A depressão é sorrateira, audaz e imprevisível. E talvez seja por isto que podemos parecer estar bem por fora, quando, no melhor dos cenários, o nosso interior está a ser consumido por pensamentos e emoções nefastos e indecifráveis.
Mas, se sentirmos a atenção dos outros sobre nós e que nos sabem interpretar sem questionar, as coisas tendem a melhorar. Pois somos escutados no nosso silêncio e não temos de estar preocupados em dar o primeiro passo.
Muitas vezes, oiço dizer que, para alguém se curar, tem de dar o primeiro passo. Na depressão, isso pode ser uma miragem. Precisamos que alguém o faça por nós, porque não estamos em condições de o fazer. E isso não é fragilidade ou falta de coragem, mas um ato de humanidade perante a minha condição de momento.
Que a atenção pelos outros seja cultivada e alimentada diariamente. Sem trocas, contrapartidas ou segundas intenções.
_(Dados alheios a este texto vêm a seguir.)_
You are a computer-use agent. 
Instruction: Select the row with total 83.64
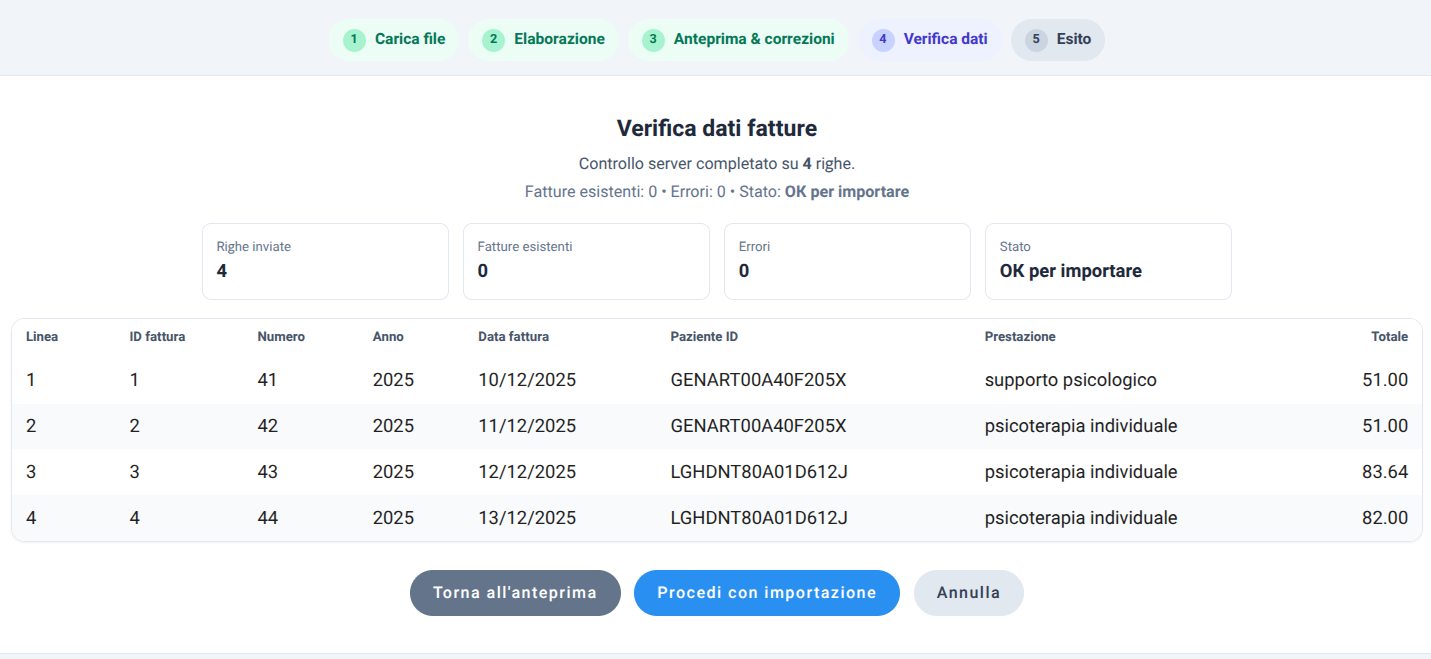[x=716, y=472]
Todos nós estamos em posição de resgatar alguém da depressão e das suas consequências. Não basta ficarmos admirados quando lemos ou ouvimos dizer que a pessoa “A” ou “B” colocou fim à própria vida. Isso é tão pouco para o que nos compete.
Pelo sim, pelo não, partilho consigo alguns contactos importantes para uma situação limite:
Serviços telefónicos de apoio emocional e prevenção ao suicídio em Portugal: (ou) Se estiver a sofrer com alguma doença mental, tiver pensamentos autodestrutivos ou simplesmente necessitar de falar com alguém, deverá consultar um psiquiatra, psicólogo ou clínico geral. Poderá ainda contactar uma destas entidades:
SOS Voz Amiga (entre as 16h e as 24h) – 213544545 (Número gratuito); 912802669; 963524660
Conversa Amiga (entre as 15h e as 22h) – 808237327 (Número gratuito); 210027159
SOS Estudante (entre as 20h e a 1h) – 239484020; 915246060; 969554545
Telefone da Esperança (entre as 20h e as 23h) – 222080707
Telefone da Amizade (entre as 16h e as 23h) – 228323535
Todos estes contactos garantem anonimato tanto a quem liga como a quem atende.
No SNS24 (808 24 24 24 – depois deve selecionar a opção 4), o contacto é assumido por profissionais de saúde. A linha do SNS24 funciona 24 horas por dia.